In terms of the actual action, though, Remember the Titans feels very believable. As high school football, it is easy enough to believe players would be able to switch between offense and defense with more ease, while the gameplay feels natural and not reliant on gimmick plays, even the last-ditch play to win the State Championship feels very natural and something that we could see even in an NFL game.
Ironically, Remember the Titans is probably one of the least remembered movies in the Movie Trivia Schmoedown, with players having frequently missed questions relating tot he film, including Above The Line missing 2 questions on the film in their first shot at the Team Title, which cost them the match.
Seeing the team begin to come together in the classic “Strong side”, “Left side!” scene was very close, I had to go for a moment mid-way through the Regional Championship game.
Having seen the team be unfairly penalised all game.

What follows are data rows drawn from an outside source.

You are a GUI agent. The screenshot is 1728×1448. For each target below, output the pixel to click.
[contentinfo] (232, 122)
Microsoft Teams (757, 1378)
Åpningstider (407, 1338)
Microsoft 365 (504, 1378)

Coach Yoast sacrifices his hall of Fame place by threatening to go to the press if the officials don’t let the game play out fairly. He goes back to the sidelines,makes some adjustments and gives the “Leave no doubt” speech (one of the most inspirational in the movie) and the defense immediately begins to dominate the game.
“All right now, I don’t want them to gain another yard! You BLITZ ALL NIGHT! If they cross the line of scrimmage, I’ll take every last one of you out! You make sure they remember, forever, the night they played the Titans! Leave no doubt!
While the “Leave no doubt” speech was certainly up there, I ended up picking something that felt much deeper. After Gerry’s accident, Julius goes to see him in hospital, but the nurse tries to stop him, leading to this great response from Gerry:
“Only kin’s allowed in here.”
“Alice, are you blind? Don’t you see the family resemblance? That’s my brother.”
As someone who has played team sports for years, your teammates really do begin to feel like family. And especially with my rugby 7s team the Pistol Shrimps, I find that we can go a year (or more) without speaking, but as soon as we meet up, we’re ripping into each other but will always stand up for each other if someone outside the group causes trouble.
More than that, though, this line is a beautiful reminder that the colour of your skin should not be defining you. Hopefully we are close to seeing a day where that is a reality rather than a dream.